Vemos ya desde esta definición una sugerencia de que la persona puede pasar por situaciones que «sobrecargan» sus recursos físicos de tal manera que se dé una saturación que su sistema nervioso pueda no sobrellevar. Es evidente la impronta mecánica que por analogía ayuda a entender el plano más físico del impacto del estrés en cuanto fuerza desgastante. Dicho concepto, llevado rectamente a la realidad humana, ayuda a reflexionar sobre una recta exigencia personal que eduque para la entrega generosa en la medida de las propias capacidades y posibilidades según la realidad de cada uno.

Siglo XIX

El «desgaste nervioso»

Un hallazgo que avanza en esta línea se da hacia la llegada del siglo XIX, cuando el médico americano George Beard (1839-1883) describe un cuadro frecuente en sus pacientes como resultado de una «sobrecarga» de las demandas propias del nuevo siglo, y lo llama «neurastenia». Este estudioso fue quien en 1868 popularizó el término «neurastenia», aunque ya antes, en 1833, Van Dusen lo había utilizado en el Diccionario Médico Dunglison [4].

Si bien es cierto que la neurastenia no alude a un cuadro idéntico al del «estrés moderno», Beard hace el gran aporte de sugerir que las condiciones sociales y las exigencias de la creciente vida urbana moderna pueden suscitar un desequilibrio en la persona que podría culminar en una enfermedad mental. Esto, además, contribuyó a que los problemas psicológicos que entonces se calificaban como «nerviosos» perdieran el estigma que llevaban de enfermedad psiquiátrica. Estas nuevas ideas, además, dieron pie a que se plantearan nuevas y más humanas hipótesis de tratamiento que las aplicadas a las llamadas «enfermedades nerviosas». Esta novedosa perspectiva, al considerar la realidad social del individuo, exige educar a la persona en un sano y adecuado afrontamiento de las exigencias del medio.

Paralelamente, en Inglaterra se diagnosticó una enfermedad similar, descubierta por el escocés George Cheyne (1671-1743), quien la presentaba también como propiciada por la situación social existente en ese momento, pero que, en este caso, se circunscribía sólo a la parte de la población de nivel socioeconómico alto.
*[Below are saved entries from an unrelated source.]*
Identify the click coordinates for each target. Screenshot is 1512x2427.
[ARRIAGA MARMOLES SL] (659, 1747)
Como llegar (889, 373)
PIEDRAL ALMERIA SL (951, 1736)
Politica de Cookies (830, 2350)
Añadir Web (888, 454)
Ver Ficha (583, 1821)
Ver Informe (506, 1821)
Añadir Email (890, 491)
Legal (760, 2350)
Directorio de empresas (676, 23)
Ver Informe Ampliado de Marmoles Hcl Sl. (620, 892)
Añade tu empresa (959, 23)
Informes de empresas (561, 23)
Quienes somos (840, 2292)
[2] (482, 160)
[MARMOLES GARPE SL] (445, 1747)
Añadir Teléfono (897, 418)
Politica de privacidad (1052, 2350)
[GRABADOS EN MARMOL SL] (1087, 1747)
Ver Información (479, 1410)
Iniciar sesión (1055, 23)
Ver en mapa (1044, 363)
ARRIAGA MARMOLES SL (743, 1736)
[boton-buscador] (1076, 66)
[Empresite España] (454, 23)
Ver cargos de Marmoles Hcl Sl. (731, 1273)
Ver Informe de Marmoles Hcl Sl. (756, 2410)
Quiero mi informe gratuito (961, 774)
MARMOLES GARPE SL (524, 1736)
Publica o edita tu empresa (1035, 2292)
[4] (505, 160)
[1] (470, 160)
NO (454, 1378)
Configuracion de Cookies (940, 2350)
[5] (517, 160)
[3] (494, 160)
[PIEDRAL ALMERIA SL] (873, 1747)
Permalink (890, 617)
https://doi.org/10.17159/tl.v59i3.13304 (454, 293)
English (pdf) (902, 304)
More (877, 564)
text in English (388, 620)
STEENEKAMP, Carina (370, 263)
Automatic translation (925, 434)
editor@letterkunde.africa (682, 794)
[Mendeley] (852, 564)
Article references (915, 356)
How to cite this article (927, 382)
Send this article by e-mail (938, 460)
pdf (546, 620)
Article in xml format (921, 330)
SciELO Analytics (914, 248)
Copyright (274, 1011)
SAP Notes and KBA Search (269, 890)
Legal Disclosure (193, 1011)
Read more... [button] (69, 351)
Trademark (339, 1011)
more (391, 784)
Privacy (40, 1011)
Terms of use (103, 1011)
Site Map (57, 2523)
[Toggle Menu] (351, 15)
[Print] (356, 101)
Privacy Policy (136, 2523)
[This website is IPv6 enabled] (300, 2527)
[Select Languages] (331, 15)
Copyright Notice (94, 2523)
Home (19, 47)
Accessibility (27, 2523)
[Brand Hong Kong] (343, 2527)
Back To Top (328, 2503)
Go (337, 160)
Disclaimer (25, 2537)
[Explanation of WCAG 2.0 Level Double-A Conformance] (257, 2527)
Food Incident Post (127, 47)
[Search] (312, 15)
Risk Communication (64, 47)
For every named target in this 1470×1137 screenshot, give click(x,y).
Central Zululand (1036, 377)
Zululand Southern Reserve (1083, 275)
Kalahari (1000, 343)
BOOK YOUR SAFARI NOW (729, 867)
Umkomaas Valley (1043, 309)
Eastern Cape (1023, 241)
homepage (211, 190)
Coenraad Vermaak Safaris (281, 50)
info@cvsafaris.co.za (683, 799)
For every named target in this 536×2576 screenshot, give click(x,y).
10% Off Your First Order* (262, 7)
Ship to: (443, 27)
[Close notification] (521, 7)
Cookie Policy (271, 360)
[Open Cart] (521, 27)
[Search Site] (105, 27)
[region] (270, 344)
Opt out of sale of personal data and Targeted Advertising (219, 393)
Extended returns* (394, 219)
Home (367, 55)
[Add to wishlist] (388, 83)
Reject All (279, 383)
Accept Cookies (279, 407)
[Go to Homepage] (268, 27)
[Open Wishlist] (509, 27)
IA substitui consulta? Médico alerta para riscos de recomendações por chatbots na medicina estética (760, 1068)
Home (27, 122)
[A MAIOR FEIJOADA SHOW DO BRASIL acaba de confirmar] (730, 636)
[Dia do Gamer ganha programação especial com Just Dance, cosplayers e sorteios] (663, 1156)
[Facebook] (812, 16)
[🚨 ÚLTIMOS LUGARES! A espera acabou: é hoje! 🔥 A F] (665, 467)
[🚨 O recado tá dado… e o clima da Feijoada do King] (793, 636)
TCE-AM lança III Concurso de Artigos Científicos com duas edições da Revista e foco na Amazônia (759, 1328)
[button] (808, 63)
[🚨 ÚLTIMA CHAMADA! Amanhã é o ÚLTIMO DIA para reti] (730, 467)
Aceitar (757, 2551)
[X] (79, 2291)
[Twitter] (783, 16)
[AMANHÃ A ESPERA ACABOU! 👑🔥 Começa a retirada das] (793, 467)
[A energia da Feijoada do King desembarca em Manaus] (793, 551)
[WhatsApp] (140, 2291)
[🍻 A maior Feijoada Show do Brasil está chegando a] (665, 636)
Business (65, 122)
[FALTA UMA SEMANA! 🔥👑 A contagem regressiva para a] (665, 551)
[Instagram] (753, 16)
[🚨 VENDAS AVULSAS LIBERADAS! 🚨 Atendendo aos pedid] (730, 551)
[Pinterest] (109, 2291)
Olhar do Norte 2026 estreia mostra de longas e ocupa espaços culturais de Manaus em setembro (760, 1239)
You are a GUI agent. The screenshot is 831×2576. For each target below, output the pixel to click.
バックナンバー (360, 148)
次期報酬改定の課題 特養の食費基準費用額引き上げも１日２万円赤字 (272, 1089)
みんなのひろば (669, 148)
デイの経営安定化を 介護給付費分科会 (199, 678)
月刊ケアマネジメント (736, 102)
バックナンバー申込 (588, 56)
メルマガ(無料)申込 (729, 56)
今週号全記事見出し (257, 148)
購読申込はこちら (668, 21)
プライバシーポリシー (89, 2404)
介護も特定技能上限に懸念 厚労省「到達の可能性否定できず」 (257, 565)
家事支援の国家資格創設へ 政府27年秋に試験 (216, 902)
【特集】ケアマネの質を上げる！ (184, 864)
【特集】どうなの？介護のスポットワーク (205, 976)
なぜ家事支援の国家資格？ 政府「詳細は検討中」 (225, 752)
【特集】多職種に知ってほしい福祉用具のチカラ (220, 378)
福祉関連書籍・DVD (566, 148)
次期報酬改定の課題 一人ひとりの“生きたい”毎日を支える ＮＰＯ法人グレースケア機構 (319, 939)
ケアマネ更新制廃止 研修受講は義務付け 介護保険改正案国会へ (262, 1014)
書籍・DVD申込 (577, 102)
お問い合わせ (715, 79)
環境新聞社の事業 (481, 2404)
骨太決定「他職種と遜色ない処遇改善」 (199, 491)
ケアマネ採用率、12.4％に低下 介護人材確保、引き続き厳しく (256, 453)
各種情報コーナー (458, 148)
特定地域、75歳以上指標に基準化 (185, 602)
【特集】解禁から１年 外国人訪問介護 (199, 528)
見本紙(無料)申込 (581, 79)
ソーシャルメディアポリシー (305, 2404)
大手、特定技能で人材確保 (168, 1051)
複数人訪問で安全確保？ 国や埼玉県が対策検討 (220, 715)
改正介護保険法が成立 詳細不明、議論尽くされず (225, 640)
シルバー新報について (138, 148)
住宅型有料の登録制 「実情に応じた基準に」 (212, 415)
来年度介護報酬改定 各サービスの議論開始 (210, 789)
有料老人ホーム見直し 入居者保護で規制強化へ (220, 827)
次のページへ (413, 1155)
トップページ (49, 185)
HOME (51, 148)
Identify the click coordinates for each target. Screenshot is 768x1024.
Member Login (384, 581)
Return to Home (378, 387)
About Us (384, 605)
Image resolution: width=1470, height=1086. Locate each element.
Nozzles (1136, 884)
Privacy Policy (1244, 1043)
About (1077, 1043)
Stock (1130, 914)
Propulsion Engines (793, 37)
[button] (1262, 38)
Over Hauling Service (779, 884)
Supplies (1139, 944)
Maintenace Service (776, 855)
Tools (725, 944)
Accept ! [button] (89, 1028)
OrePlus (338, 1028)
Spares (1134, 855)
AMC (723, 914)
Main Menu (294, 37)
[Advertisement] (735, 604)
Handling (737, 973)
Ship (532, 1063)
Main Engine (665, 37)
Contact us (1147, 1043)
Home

Por contar con este diagnóstico, los médicos ingleses no comenzaron a usar el término «neurastenia» sino hasta 50 años después que Kugelmann (1992) [5] menciona que empezando en 1880, durante 40 años, el cuadro de neurastenia se consideró una enfermedad resultante de una sobrecarga del sistema nervioso que producía una serie de desórdenes, por lo que se le llamó también «debilidad de los nervios» Beard [6]. Otros nombres usados como sinónimos de esta enfermedad fueron «postración nerviosa», «agotamiento nervioso», «fatiga patológica» o «irritabilidad mórbida» [7].

Beard consideraba una amplia gama de síntomas físicos y mentales tales como una alta ansiedad, fatiga extrema, desesperación, fobias e insomnio; e incluso problemas de atención, migraña, indigestión e impotencia sexual [8].

Ensayos de explicación etiológica

La mentada neurastenia se ubicó dentro de las llamadas «enfermedades nerviosas» de esa época. Resulta interesante considerar las diversas explicaciones que se daban entonces para este tipo de enfermedades, ya que toman en cuenta variables que relacionan aspectos sociales y éticos con la enfermedad nerviosa.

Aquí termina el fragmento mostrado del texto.